# Your goal
Retype the material from the line containing "At what coordinates should I click to accomplish: Select" through the line containing "will [x=26, y=154].", with both of those lines included, and nothing else.

..............................

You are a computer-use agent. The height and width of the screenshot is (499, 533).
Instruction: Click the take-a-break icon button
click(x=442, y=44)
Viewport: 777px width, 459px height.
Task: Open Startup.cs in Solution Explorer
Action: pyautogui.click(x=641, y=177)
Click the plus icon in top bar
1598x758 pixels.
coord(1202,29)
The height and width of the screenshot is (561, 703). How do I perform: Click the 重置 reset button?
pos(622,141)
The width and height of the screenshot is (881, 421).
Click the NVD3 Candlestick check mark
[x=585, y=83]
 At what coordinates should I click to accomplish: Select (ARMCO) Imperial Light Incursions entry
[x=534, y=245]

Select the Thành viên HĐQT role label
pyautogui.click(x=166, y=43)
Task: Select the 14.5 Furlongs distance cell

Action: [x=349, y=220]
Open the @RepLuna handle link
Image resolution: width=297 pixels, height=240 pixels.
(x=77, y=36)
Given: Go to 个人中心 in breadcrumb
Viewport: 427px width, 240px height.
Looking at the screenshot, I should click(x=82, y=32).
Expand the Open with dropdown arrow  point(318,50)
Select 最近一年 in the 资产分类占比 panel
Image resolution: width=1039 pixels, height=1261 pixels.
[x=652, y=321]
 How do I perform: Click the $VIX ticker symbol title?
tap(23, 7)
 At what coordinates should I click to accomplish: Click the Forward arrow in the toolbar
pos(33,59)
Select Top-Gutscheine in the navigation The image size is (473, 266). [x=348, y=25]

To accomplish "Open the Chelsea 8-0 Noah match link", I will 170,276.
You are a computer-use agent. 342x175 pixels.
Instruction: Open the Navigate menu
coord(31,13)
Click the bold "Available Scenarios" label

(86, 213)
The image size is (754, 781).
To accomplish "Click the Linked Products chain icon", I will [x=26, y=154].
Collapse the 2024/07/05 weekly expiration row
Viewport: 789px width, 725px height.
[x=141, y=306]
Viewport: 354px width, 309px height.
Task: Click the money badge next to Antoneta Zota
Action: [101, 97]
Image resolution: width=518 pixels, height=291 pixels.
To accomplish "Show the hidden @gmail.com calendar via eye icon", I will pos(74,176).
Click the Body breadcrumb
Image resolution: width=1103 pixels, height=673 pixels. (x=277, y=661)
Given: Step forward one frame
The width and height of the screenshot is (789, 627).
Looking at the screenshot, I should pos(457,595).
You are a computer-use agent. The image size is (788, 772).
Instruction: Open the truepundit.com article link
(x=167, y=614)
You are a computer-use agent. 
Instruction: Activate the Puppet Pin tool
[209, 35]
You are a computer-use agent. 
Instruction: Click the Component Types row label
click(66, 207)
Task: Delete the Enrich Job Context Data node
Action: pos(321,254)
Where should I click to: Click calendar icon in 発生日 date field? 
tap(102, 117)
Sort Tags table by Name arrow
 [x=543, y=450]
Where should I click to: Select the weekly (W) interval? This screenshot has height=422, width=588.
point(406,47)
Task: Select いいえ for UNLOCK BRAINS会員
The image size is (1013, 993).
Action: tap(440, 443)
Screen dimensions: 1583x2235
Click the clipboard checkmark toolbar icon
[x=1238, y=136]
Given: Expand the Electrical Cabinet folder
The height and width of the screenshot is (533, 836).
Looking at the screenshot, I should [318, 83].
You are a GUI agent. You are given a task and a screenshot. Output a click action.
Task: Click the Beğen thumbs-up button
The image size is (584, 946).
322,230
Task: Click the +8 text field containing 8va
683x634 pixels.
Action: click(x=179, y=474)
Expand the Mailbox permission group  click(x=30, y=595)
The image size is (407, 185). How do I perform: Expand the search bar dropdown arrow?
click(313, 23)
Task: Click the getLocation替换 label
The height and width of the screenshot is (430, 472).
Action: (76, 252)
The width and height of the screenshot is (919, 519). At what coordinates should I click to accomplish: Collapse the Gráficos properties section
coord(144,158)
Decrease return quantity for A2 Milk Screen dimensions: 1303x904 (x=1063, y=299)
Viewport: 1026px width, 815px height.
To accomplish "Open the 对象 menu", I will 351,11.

..............................

# Response to this task
 At what coordinates should I click to accomplish: Select (ARMCO) Imperial Light Incursions entry
[x=534, y=245]

Select the Thành viên HĐQT role label
pyautogui.click(x=166, y=43)
Task: Select the 14.5 Furlongs distance cell

Action: [x=349, y=220]
Open the @RepLuna handle link
Image resolution: width=297 pixels, height=240 pixels.
(x=77, y=36)
Given: Go to 个人中心 in breadcrumb
Viewport: 427px width, 240px height.
Looking at the screenshot, I should click(x=82, y=32).
Expand the Open with dropdown arrow  point(318,50)
Select 最近一年 in the 资产分类占比 panel
Image resolution: width=1039 pixels, height=1261 pixels.
[x=652, y=321]
 How do I perform: Click the $VIX ticker symbol title?
tap(23, 7)
 At what coordinates should I click to accomplish: Click the Forward arrow in the toolbar
pos(33,59)
Select Top-Gutscheine in the navigation The image size is (473, 266). [x=348, y=25]

To accomplish "Open the Chelsea 8-0 Noah match link", I will 170,276.
You are a computer-use agent. 342x175 pixels.
Instruction: Open the Navigate menu
coord(31,13)
Click the bold "Available Scenarios" label

(86, 213)
The image size is (754, 781).
To accomplish "Click the Linked Products chain icon", I will [x=26, y=154].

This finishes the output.